NEW YORK — News that government regulators have rejected the merger of satcasters EchoStar and DirecTV moved stock prices up all over the pay TV sector on Friday, with cable operators among the biggest winners.
Cable investors cheered the ruling, handed down by the Federal Communications Commission on Thursday. The decision effectively killed a deal that would have created a 17 million-subscriber satellite behemoth with the muscle to compete nationally with cable’s biggest players.
In fact, EchoStar topper Charlie Ergen had long argued that the tie-up was necessary to put satcasters on an equal footing with their wired rivals — particularly in light of the pending multibillion-dollar union between Comcast and AT&T Broadband.

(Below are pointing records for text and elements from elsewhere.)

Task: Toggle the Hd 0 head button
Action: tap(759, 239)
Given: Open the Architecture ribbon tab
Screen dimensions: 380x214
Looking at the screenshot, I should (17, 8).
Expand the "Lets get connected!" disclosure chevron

Comcast shares spiked by 8.3% Friday to end the day at $20.02, and AT&T Broadband’s parent company, AT&T, was up 5.7% to $11.97.

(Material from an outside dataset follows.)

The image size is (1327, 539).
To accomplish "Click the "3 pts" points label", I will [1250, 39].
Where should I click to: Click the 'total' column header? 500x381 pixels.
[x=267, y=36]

Other cablers benefited as well: Long Island-based Cablevision Systems climbed 7.7% to $7.56, Cox Communications rose 6% to $24.64 and AOL Time Warner, parent to No. 2 net Time Warner Cable, was up 3% to close at $11.79.

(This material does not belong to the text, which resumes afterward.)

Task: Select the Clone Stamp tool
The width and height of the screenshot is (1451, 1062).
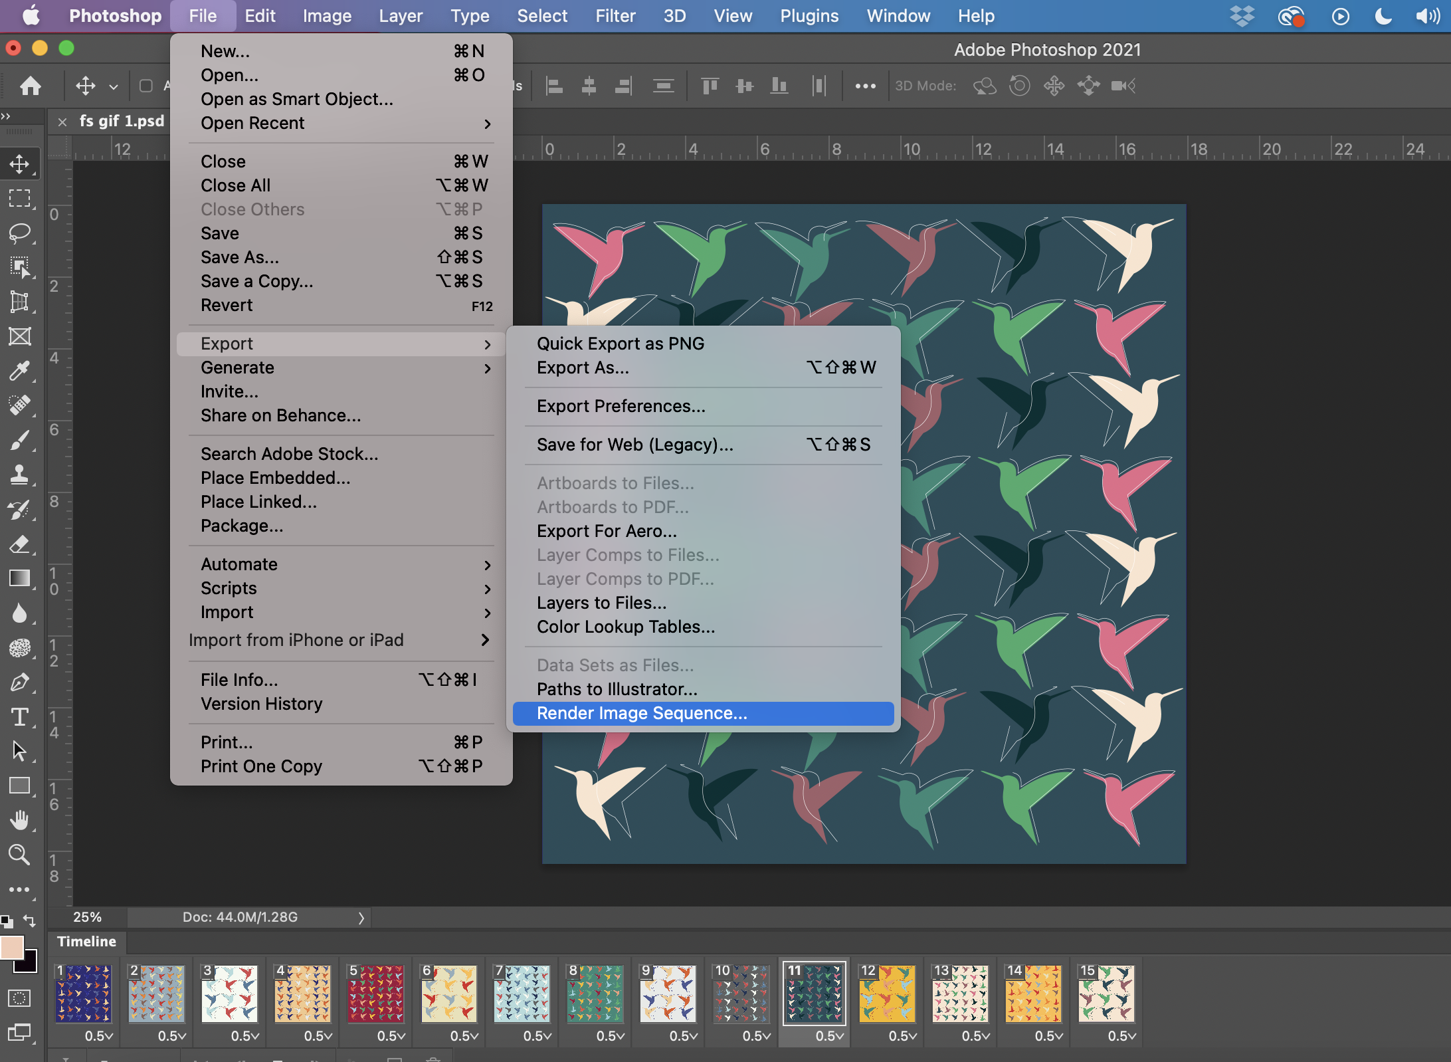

U.S. shares of Blighty-based satcaster BSkyB also gained ground in the wake of the failed EchoStar-DirecTV deal. Speculation is flying on Wall Street that BSkyB parent News Corp. will move to acquire DirecTV, filling a major gap in the Aussie conglom’s global pay TV infrastructure.
BSkyB was up more than 9% to finish at $48.15, while News Corp. climbed nearly 6% to $20.96.
Even the failed merger partners themselves managed to have an up day Friday — helped at least in part by a surge in the broader market. EchoStar shares gained 1.8% to $17.28. Shares of DirecTV parent Hughes, benefitting from the News Corp. deal rumors, shot up 7.5% to $8.76.